Reading that got me thinking about my most recent musical addiction, Sondheim's (with a book by Hugh Wheeler) A Little Night Music. (For a while it was Avenue Q, but not anymore.) My biggest problem when trying to talk about most of these plays is that I haven't seen them performed. I've only listened to the soundtrack. There are very few soundtracks which print out the entire book of the play (The Phantom of the Opera soundtrack spoiled me.), so I'm stuck just listening to the lyrics of the song and reading the few notes included to set the scene in which the song takes place.
That written, I'm gonna do my best to write about my new favorite musical.
A Little Night Music is based on an Ingmar Bergman movie (Smiles of a Summer Night according to the Wikipedia entry on the play.) and is about a bunch of rich Europeans trying not to be bored, for the most part.

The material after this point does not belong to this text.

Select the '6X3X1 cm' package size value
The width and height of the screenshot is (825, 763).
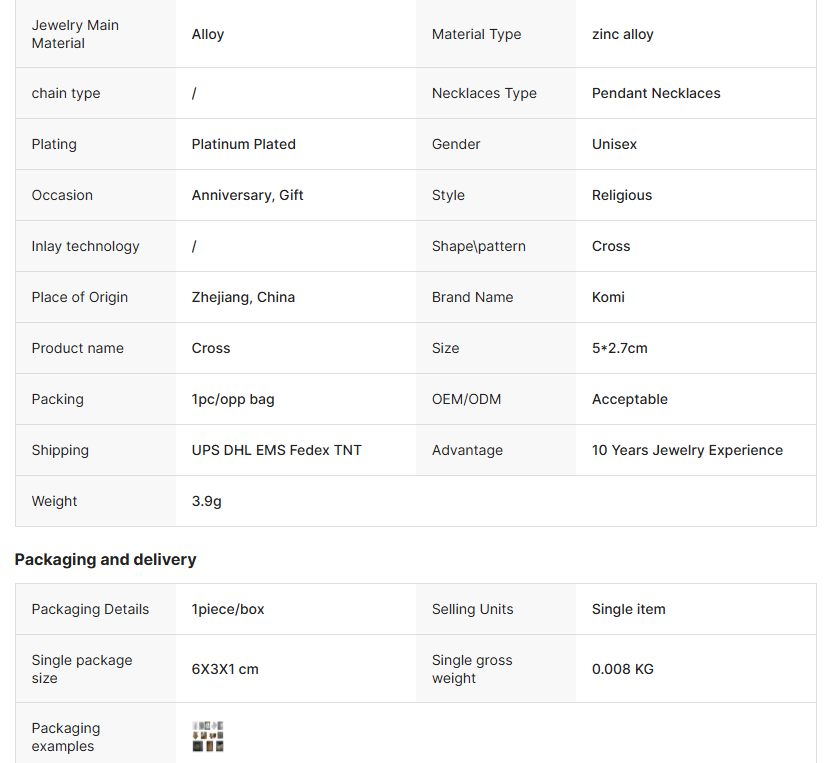225,669
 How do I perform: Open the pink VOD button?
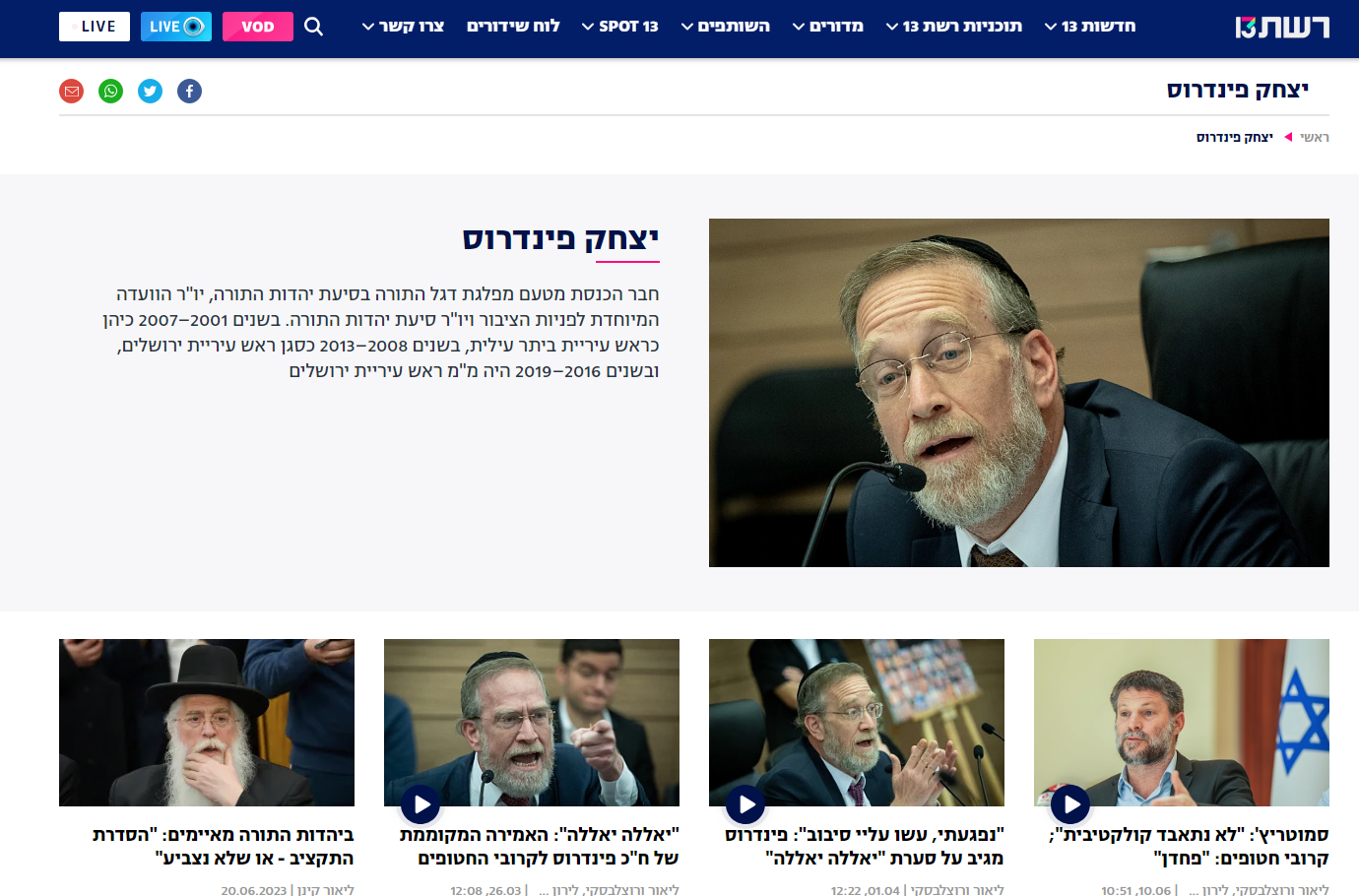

There's Frederik and his new wife Anne, who's younger than Fredrick's son, who have yet to consummate their marriage, which is exquisitely laid out in the songs "Now" and "Soon" (which are grouped onto the same track with "Later" in between). Frederik wants to have sex. Anne doesn't, but she wants to keep the "good" life she has with him. The odd thing is when she finds out that Fredrick was visiting (and probably screwing) his old girlfriend, Desiree, she get's jealous, but she still doesn't sleep with him. While Frederik is visiting with Desiree, he sings of his wife and how wonderful she is, she even "gives [him] funny names-- / Like? / 'Old Dry-as-Dust.'"
There's Fredrick's grown son, Henrik, who's as sad as he can be because his father has married someone younger than he is and because he feel like he's foreshadowed by his father's accomplishment. In "Later," Henrik sings, as if he were someone else, "'Henrik? Who is Henrik? / Oh, the lawyer's son, the one who mumbles. / Short and boring, / Yes, he's hardly worth ignoring...'" Oh, he's also in love with his stepmother.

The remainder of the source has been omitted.